Beginning with the line below that contains "Task: Start voice search with microphone icon" and ending with the line that contains "Click the bookmark", copy every line exactly. Copy nothing else.

◇ ◇ ◇ ◇ ◇ ◇ ◇

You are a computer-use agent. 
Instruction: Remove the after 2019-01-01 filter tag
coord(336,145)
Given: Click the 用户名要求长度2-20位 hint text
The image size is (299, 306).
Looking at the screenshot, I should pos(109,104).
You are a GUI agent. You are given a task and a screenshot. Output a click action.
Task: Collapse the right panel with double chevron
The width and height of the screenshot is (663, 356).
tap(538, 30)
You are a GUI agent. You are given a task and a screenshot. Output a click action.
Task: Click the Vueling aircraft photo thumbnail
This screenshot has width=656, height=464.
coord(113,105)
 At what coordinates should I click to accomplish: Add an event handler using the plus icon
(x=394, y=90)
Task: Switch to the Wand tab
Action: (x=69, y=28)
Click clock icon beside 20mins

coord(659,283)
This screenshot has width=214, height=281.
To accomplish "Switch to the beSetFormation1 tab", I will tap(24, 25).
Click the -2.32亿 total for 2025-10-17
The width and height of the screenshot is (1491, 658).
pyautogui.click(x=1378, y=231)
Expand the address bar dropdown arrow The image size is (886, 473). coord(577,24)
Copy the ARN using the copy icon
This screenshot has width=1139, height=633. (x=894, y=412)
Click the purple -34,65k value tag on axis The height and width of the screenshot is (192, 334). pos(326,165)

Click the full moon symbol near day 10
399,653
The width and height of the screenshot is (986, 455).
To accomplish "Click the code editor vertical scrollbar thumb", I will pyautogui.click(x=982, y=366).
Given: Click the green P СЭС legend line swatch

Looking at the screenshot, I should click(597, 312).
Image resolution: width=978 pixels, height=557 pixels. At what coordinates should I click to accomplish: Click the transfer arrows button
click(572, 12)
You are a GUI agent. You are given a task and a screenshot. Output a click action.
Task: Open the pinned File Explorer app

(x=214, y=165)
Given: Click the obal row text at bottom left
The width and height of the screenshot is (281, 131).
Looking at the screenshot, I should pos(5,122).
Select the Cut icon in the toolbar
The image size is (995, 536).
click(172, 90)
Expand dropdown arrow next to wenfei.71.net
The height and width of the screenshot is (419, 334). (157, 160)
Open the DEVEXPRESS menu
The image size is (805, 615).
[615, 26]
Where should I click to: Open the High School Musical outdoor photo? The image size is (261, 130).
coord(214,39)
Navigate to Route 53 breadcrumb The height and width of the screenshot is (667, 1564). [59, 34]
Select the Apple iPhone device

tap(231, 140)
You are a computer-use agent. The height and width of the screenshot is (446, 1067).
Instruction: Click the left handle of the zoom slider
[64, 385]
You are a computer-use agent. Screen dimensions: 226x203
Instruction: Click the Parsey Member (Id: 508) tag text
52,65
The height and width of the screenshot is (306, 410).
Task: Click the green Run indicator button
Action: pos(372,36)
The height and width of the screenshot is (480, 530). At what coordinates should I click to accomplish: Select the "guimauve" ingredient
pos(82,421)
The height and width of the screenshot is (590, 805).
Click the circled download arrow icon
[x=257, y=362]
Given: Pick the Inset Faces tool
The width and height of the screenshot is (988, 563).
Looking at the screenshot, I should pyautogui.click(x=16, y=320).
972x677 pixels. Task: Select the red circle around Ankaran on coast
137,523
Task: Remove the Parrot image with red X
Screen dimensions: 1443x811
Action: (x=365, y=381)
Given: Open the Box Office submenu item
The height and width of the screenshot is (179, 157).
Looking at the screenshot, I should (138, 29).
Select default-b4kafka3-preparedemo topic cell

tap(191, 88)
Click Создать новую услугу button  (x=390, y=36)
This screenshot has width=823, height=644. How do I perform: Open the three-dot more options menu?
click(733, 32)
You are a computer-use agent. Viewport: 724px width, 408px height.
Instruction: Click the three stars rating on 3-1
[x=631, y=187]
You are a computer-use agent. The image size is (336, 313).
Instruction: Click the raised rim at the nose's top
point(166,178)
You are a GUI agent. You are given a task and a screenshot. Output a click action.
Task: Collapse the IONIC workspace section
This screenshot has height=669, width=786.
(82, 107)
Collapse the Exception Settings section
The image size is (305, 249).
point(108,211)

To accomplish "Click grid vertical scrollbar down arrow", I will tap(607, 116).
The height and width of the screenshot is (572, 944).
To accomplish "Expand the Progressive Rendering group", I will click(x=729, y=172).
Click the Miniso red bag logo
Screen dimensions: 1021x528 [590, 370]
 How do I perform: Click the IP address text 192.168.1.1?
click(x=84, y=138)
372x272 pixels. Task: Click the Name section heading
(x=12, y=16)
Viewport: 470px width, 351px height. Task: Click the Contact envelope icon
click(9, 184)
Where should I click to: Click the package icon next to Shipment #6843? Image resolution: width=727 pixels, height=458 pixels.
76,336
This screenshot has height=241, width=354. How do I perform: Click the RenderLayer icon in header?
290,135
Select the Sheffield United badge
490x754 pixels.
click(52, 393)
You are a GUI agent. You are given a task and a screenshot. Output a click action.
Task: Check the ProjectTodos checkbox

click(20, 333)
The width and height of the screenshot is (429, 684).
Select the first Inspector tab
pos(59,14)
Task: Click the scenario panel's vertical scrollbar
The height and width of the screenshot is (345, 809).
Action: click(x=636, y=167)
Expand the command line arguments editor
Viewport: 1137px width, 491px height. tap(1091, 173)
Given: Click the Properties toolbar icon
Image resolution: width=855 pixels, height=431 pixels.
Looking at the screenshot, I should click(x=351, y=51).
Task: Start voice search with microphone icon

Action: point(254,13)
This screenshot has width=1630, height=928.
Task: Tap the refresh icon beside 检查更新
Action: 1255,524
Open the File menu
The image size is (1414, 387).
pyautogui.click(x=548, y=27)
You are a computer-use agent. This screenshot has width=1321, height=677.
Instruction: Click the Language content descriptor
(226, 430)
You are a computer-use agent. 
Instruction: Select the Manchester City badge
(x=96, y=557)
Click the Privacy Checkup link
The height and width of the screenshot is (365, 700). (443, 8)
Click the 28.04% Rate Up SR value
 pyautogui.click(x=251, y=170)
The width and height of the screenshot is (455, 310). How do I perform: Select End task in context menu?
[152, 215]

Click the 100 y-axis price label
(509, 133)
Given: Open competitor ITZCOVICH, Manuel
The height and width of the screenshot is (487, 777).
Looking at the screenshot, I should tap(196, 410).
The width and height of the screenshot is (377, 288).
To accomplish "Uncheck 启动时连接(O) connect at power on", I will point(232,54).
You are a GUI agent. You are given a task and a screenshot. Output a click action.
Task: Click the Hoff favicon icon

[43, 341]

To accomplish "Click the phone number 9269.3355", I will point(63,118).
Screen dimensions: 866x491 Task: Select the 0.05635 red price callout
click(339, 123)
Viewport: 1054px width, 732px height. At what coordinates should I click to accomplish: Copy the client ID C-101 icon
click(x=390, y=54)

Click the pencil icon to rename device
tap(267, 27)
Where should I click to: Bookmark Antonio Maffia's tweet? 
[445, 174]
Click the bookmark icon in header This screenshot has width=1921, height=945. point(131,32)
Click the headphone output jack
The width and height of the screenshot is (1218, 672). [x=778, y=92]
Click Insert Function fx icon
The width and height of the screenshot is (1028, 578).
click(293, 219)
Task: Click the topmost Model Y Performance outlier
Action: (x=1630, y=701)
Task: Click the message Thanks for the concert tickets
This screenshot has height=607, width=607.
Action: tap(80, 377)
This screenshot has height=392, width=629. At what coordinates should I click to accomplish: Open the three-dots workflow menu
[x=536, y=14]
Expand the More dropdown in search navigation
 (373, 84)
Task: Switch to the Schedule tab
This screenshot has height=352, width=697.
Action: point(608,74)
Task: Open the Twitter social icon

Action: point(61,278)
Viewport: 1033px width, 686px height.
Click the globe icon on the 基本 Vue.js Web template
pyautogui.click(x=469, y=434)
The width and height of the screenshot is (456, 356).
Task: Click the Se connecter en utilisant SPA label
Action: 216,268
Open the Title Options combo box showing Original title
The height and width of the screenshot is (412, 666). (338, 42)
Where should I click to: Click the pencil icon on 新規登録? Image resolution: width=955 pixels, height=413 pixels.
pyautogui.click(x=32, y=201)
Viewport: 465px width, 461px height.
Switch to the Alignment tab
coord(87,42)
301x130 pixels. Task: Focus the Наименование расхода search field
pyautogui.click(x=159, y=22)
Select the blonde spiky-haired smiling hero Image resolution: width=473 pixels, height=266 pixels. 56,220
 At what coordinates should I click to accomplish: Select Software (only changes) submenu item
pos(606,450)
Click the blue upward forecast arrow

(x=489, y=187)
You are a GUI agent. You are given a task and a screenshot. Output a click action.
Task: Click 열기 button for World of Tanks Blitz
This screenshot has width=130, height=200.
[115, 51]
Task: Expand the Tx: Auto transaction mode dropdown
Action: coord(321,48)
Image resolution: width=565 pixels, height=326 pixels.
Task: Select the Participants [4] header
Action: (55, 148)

◇ ◇ ◇ ◇ ◇ ◇ ◇

- **Completed task**:
Task: Start voice search with microphone icon

Action: point(254,13)
This screenshot has width=1630, height=928.
Task: Tap the refresh icon beside 检查更新
Action: 1255,524
Open the File menu
The image size is (1414, 387).
pyautogui.click(x=548, y=27)
You are a computer-use agent. This screenshot has width=1321, height=677.
Instruction: Click the Language content descriptor
(226, 430)
You are a computer-use agent. 
Instruction: Select the Manchester City badge
(x=96, y=557)
Click the Privacy Checkup link
The height and width of the screenshot is (365, 700). (443, 8)
Click the 28.04% Rate Up SR value
 pyautogui.click(x=251, y=170)
The width and height of the screenshot is (455, 310). How do I perform: Select End task in context menu?
[152, 215]

Click the 100 y-axis price label
(509, 133)
Given: Open competitor ITZCOVICH, Manuel
The height and width of the screenshot is (487, 777).
Looking at the screenshot, I should tap(196, 410).
The width and height of the screenshot is (377, 288).
To accomplish "Uncheck 启动时连接(O) connect at power on", I will point(232,54).
You are a GUI agent. You are given a task and a screenshot. Output a click action.
Task: Click the Hoff favicon icon

[43, 341]

To accomplish "Click the phone number 9269.3355", I will point(63,118).
Screen dimensions: 866x491 Task: Select the 0.05635 red price callout
click(339, 123)
Viewport: 1054px width, 732px height. At what coordinates should I click to accomplish: Copy the client ID C-101 icon
click(x=390, y=54)

Click the pencil icon to rename device
tap(267, 27)
Where should I click to: Bookmark Antonio Maffia's tweet? 
[445, 174]
Click the bookmark icon in header This screenshot has width=1921, height=945. point(131,32)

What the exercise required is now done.